Underlying this idea is another, equally important theme. We constantly hear the saying “We are all one,” but what does that really mean? Certainly in ordinary life we are not all one; I am not you, and you are not me. But, the esoteric traditions tell us, this is only apparently so. In reality we are all cells in a much larger being – a cosmic human who has been known to the Kabbalists as Adam Kadmon, to the eighteenth-century Swedish mystic Emanuel Swedenborg as the maximus homo or universal human, and to A Course in Miracles as the Sonship. (In reply to the question of whether Jesus Christ is the Son of God, the Course replies, “O yes, along with you!”) The apokatasasis is the restoration of each individual to his or her rightful place in this cosmic human, which will then reveal the profound truth of the assertion that we are all one.
This esoteric idea differs from the popular conception of the Last Judgment in two important ways. In the first place, it holds that ultimately no one will be condemned. While some will accept the truth of the Atonement sooner than others, eventually all will take part in it. In the second place, it is not posited as some kind of event that will occur next year or next decade. Instead the teaching says that the process of the Fall – the fragmentation of this cosmic human into the disharmonious, apparently separate entities that we now seem to be – took place over the span of unimaginable eons, and that the restoration will require a similarly immense amount of time to be realised.

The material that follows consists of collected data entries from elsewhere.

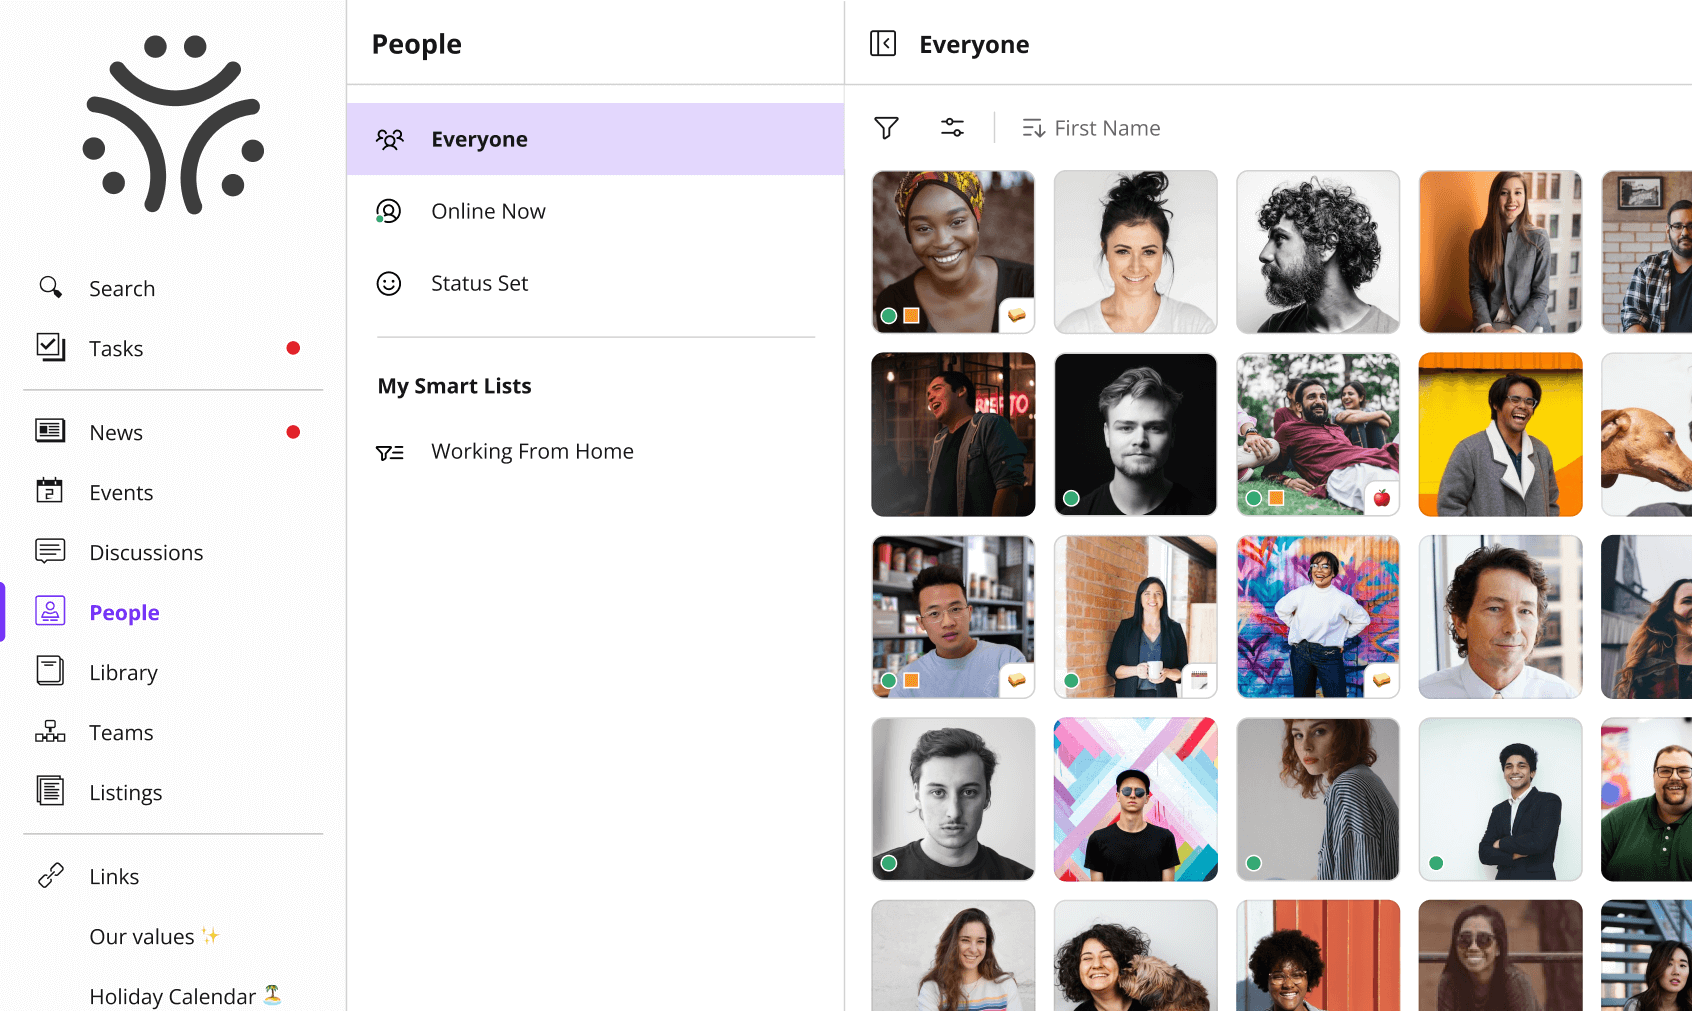Click the Search magnifier icon

pos(50,288)
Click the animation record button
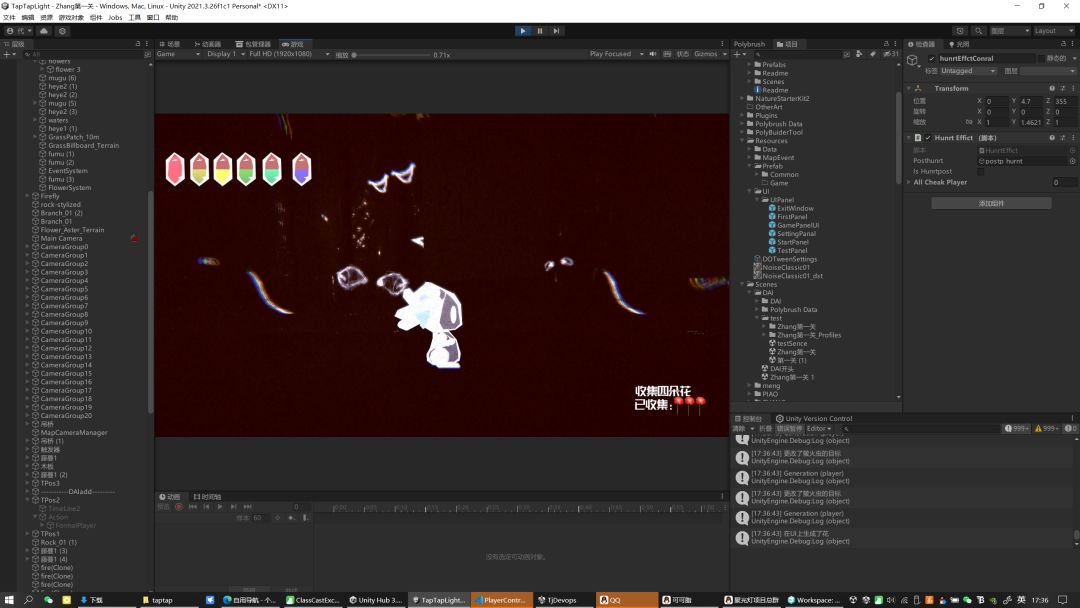This screenshot has width=1080, height=608. (179, 507)
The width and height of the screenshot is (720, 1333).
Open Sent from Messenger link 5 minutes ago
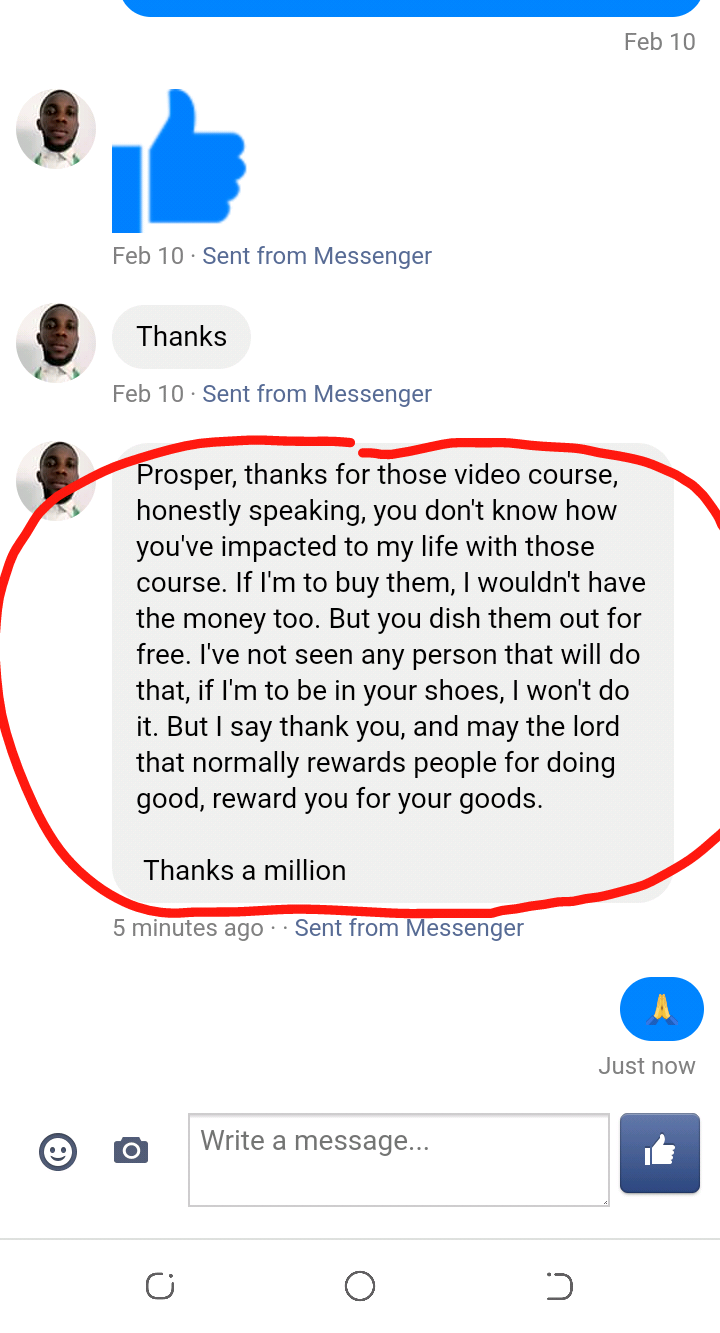coord(409,928)
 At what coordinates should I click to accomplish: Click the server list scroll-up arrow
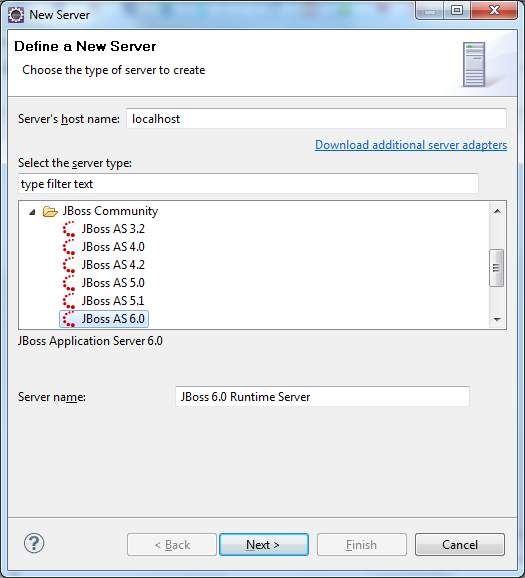(x=497, y=211)
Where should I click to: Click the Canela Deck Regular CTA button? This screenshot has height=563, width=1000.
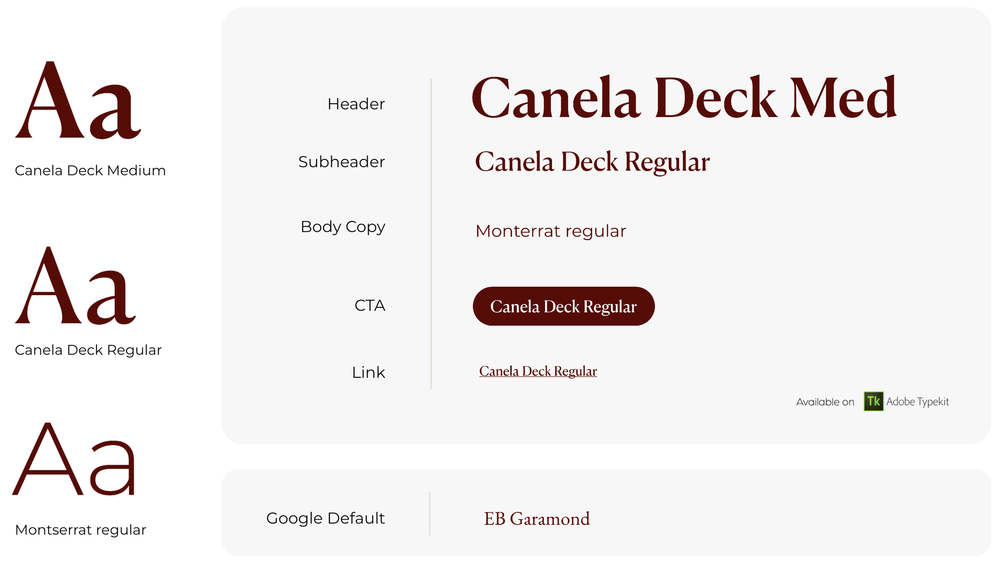pyautogui.click(x=563, y=306)
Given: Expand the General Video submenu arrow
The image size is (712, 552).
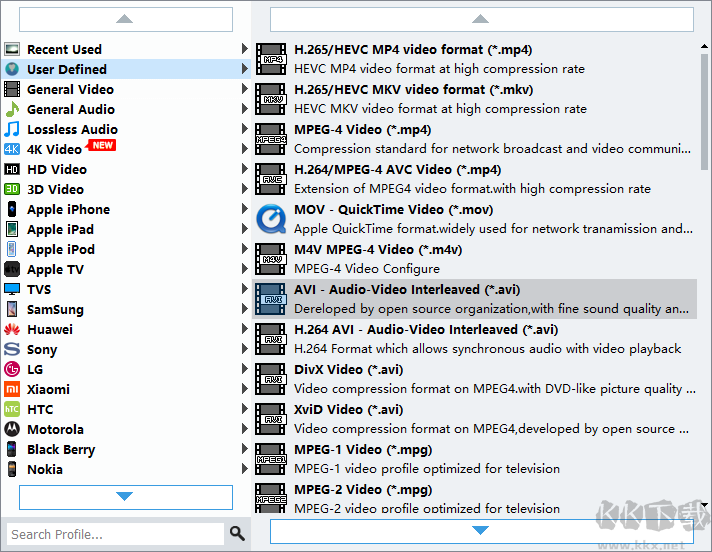Looking at the screenshot, I should pyautogui.click(x=245, y=89).
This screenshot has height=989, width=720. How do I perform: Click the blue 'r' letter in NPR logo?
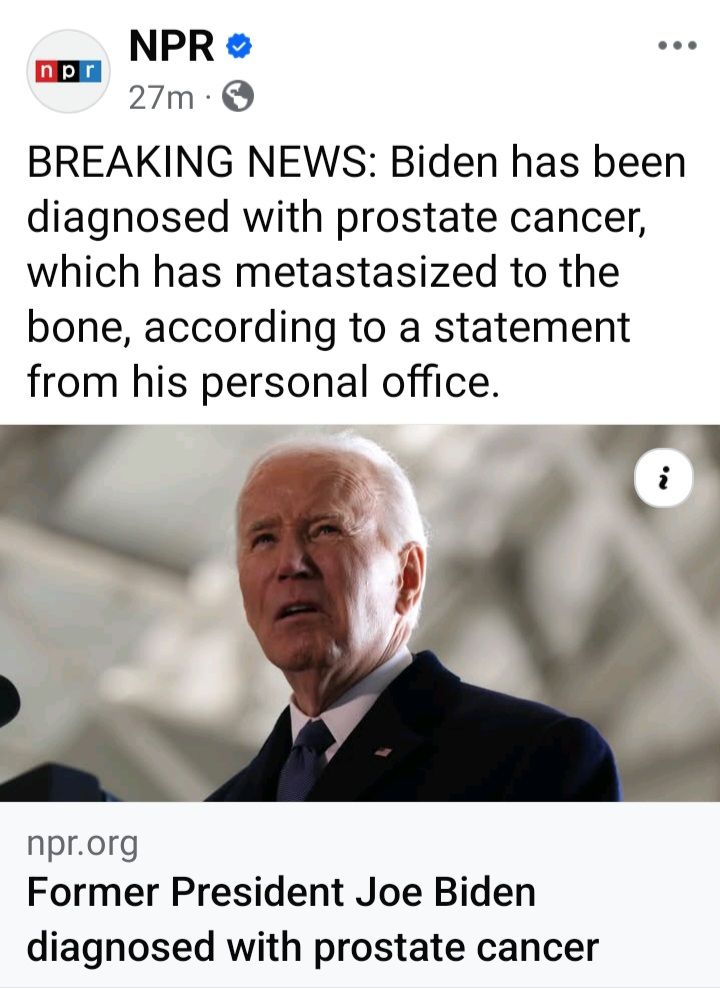(x=92, y=71)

As such, this vision does not offer many of the consolations that the conventional picture of the apocalypse provides. It does not give the believer the satisfaction of contemplating the immolation of the wicked (who are usually imagined as one’s own enemies, however these are construed). It does not provide the sensational thrill one might get from thinking that the end of the world is just around the corner. But in acknowledging that the human race is part of an enormous cosmic process, on a scale that we can scarcely conceive of, and in reconciling divine justice with divine mercy, it is a vision that deserves our consideration as well as our respect.